Fractal Analytics (3.9/5) scores higher overall, but "better" depends on your use case. Fractal Analytics is better for fortune 500 companies in consumer packaged goods, retail, and insurance needing enterprise-scale AI and analytics programmes. Intellias is better for product companies and enterprises needing ML integrated into digital platforms with MLOps infrastructure and production operations.
How do Fractal Analytics and Intellias differ in pricing?
Fractal Analytics uses dedicated team, t&m, retainer pricing with a minimum engagement of $200K+. Intellias uses dedicated team, t&m, fixed project pricing with a minimum engagement of $100K. Neither firm publishes a full rate card; a discovery call is required for project-specific quotes.
Which is better for enterprise: Fractal Analytics or Intellias?
Intellias is the larger team and typically the better enterprise-scale choice.
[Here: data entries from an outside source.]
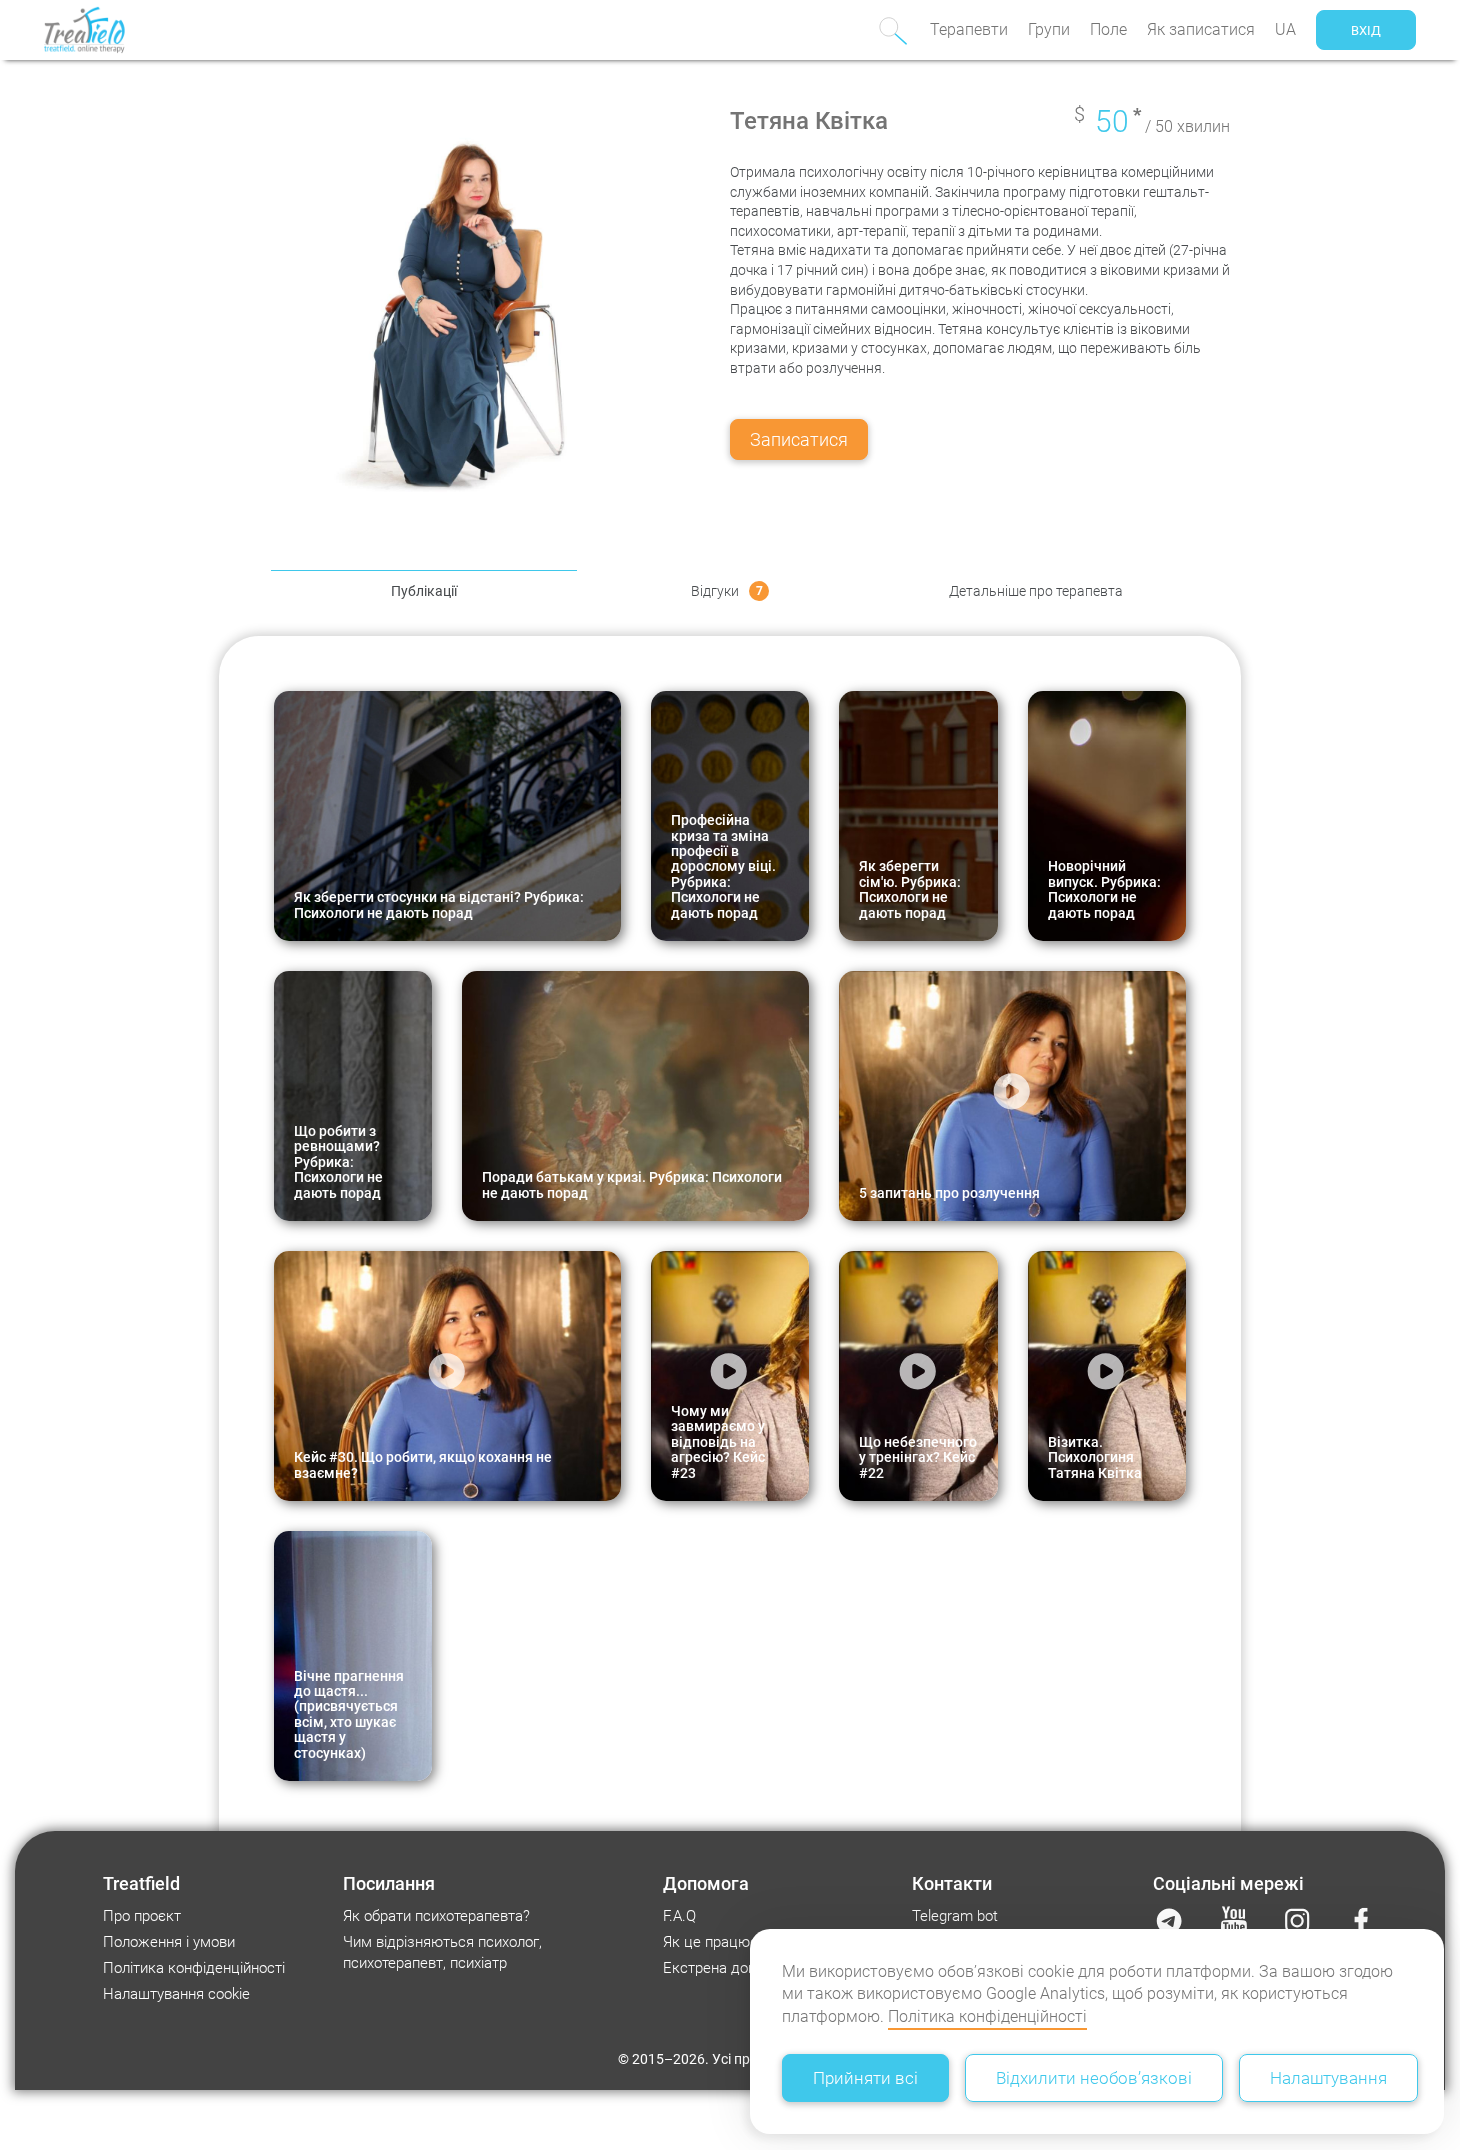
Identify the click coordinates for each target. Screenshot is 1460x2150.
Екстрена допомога (730, 1968)
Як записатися (1201, 29)
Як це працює (710, 1942)
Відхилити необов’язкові (1094, 2078)
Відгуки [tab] (727, 591)
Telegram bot (955, 1916)
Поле (1108, 29)
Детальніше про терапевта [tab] (1036, 591)
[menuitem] (969, 30)
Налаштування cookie (176, 1994)
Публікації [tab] (424, 591)
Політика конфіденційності (987, 2016)
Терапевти (969, 29)
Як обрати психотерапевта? (436, 1916)
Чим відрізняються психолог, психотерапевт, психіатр (442, 1952)
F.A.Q (679, 1916)
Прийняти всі (865, 2078)
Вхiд (1366, 30)
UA (1285, 29)
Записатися (799, 439)
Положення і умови (169, 1942)
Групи (1049, 29)
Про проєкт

For very large programmes, verify team size and compliance coverage directly with each company before shortlisting.
What are the main differences between Fractal Analytics and Intellias?
Fractal Analytics's primary differentiator is: 25-year enterprise ai firm with documented fortune 500 programmes in cpg, retail, and insurance analytics across 4,000+ professionals. Intellias's primary differentiator is: product-engineering-first approach to ml with a dedicated mlops practice and documented automotive and fintech ai delivery experience. They also differ in team size (4,000+ vs 3,000–5,000), minimum engagement ($200K+ vs $100K), and primary industries served (Fintech, Healthcare vs Manufacturing, Fintech).
Last reviewed: July 2026. Verify all details directly with each company before making a decision.